To save the files, you can either press the save icon or use the Windows standard Ctrl + S shortcut. It keeps the files in the /Documents/Lightshot/ folder by default. But you can change that folder and easily save files in other locations.
It’s not super powerful, but it’s fast and effortless to use.
Method 5: How to Screenshot with Windows Logo + Volume Down
If you're rocking a Microsoft Surface device, you can use the physical (well, sort of physical) buttons to take a screenshot of your entire screen -- similar to how you would take a screenshot on any other phone or tablet. To do this, hold down the Windows Logo touch button at the bottom of your Surface screen and hit the physical volume-down button on the side of the tablet. The screen will dim briefly and the screenshot will be automatically saved to the Pictures > Screenshots folder.
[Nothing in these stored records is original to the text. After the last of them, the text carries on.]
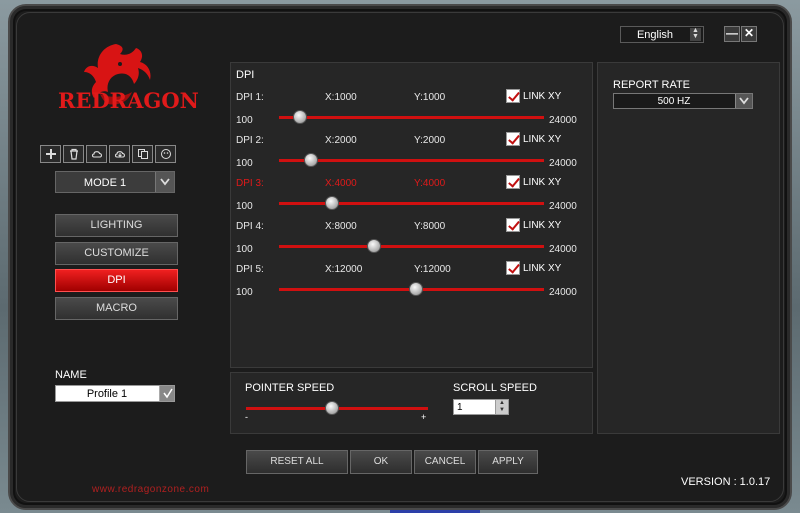 This screenshot has height=513, width=800. What do you see at coordinates (508, 462) in the screenshot?
I see `apply-button: APPLY` at bounding box center [508, 462].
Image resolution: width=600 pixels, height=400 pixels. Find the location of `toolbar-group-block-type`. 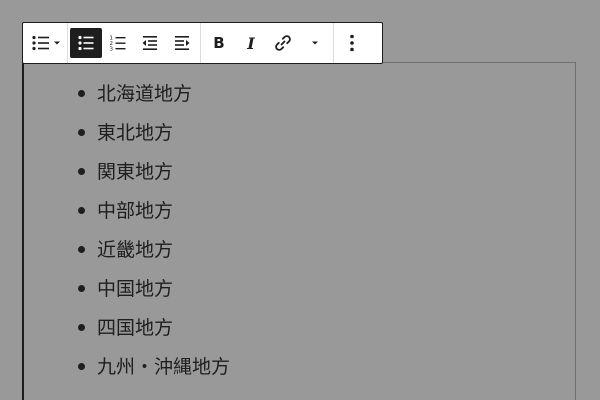

toolbar-group-block-type is located at coordinates (46, 43).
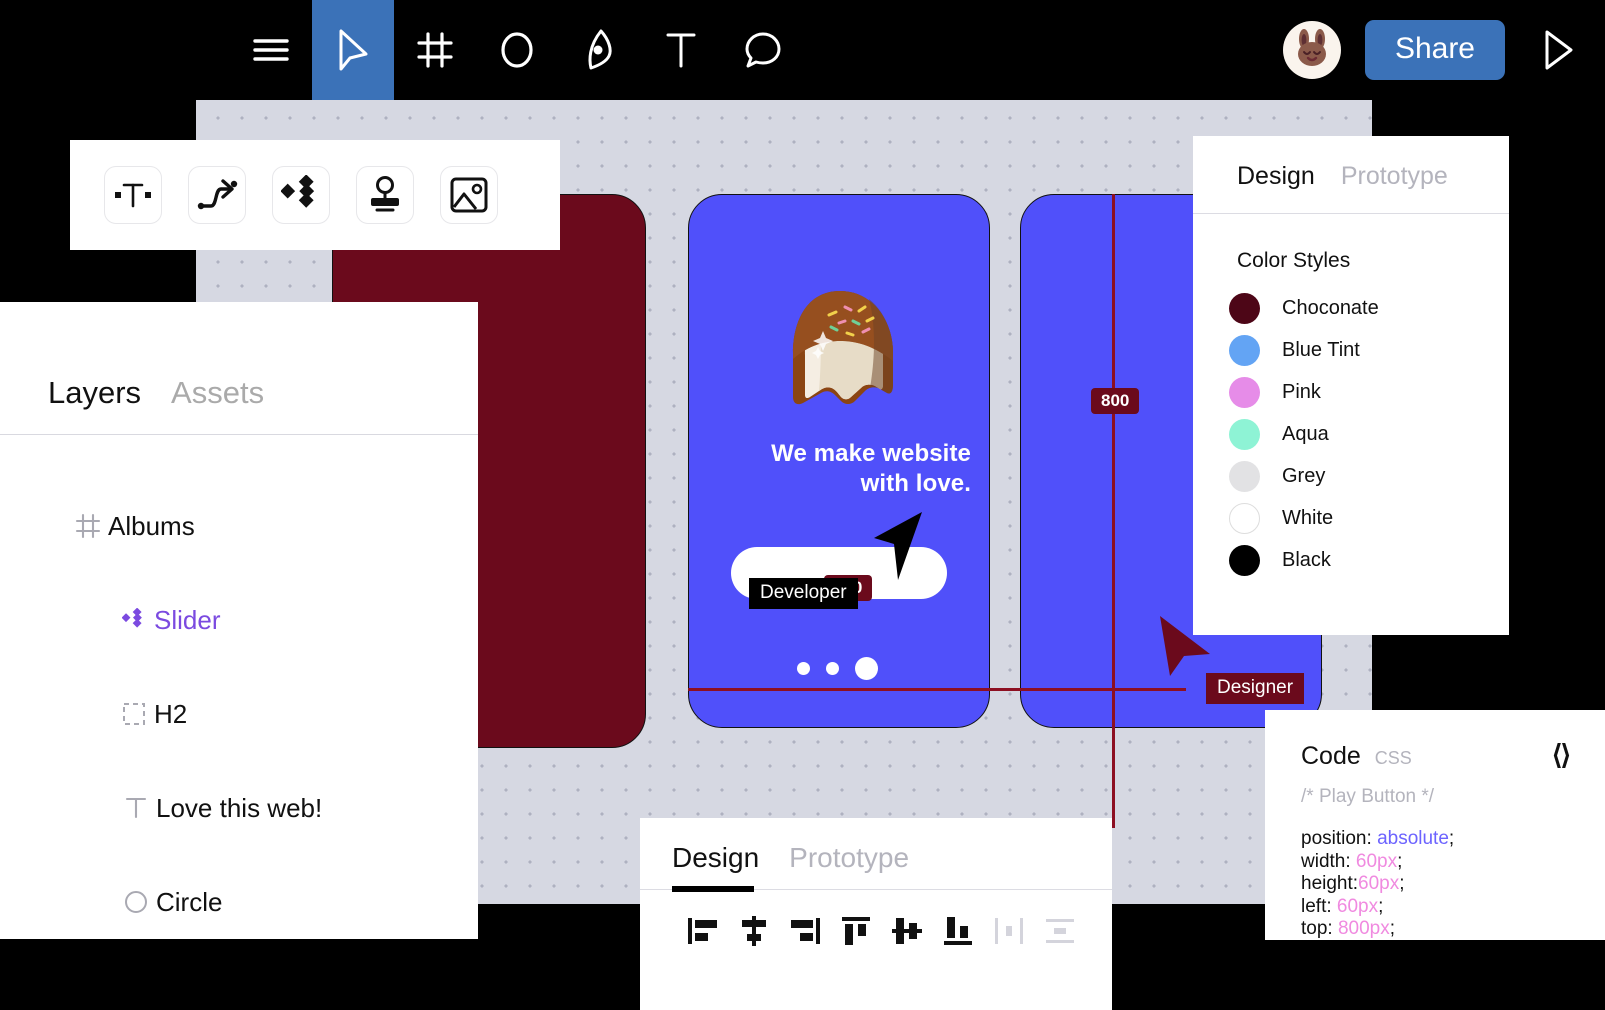 The image size is (1605, 1010). Describe the element at coordinates (1060, 934) in the screenshot. I see `distribute-vertical-icon` at that location.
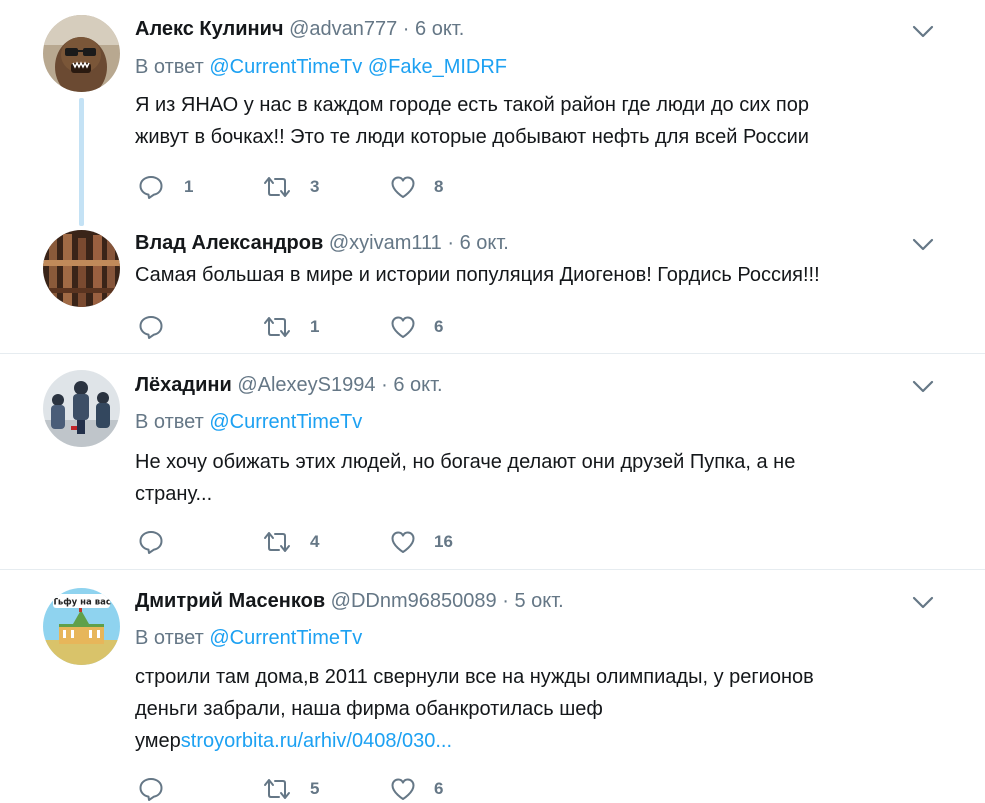 The image size is (985, 803). I want to click on tweet-header: Дмитрий Масенков @DDnm96850089 · 5 окт., so click(350, 602).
Method 6: How to Screenshot with Game bar
You can use the Game bar to snap a screenshot, whether you're in the middle of playing a game or not. Hit the Windows key + G key to call up the Game bar. From here, you can click the screenshot button in the Game bar or use the default keyboard shortcut Windows key + Alt + PrtScn to snap a full-screen screenshot. To set your own Game bar screenshot keyboard shortcut, to Settings > Gaming > Game bar. Backing up a bit, you'll also need to enable Game bar from this settings page by making sure you've toggled on Record game clips, screenshots, and broadcast using Game bar.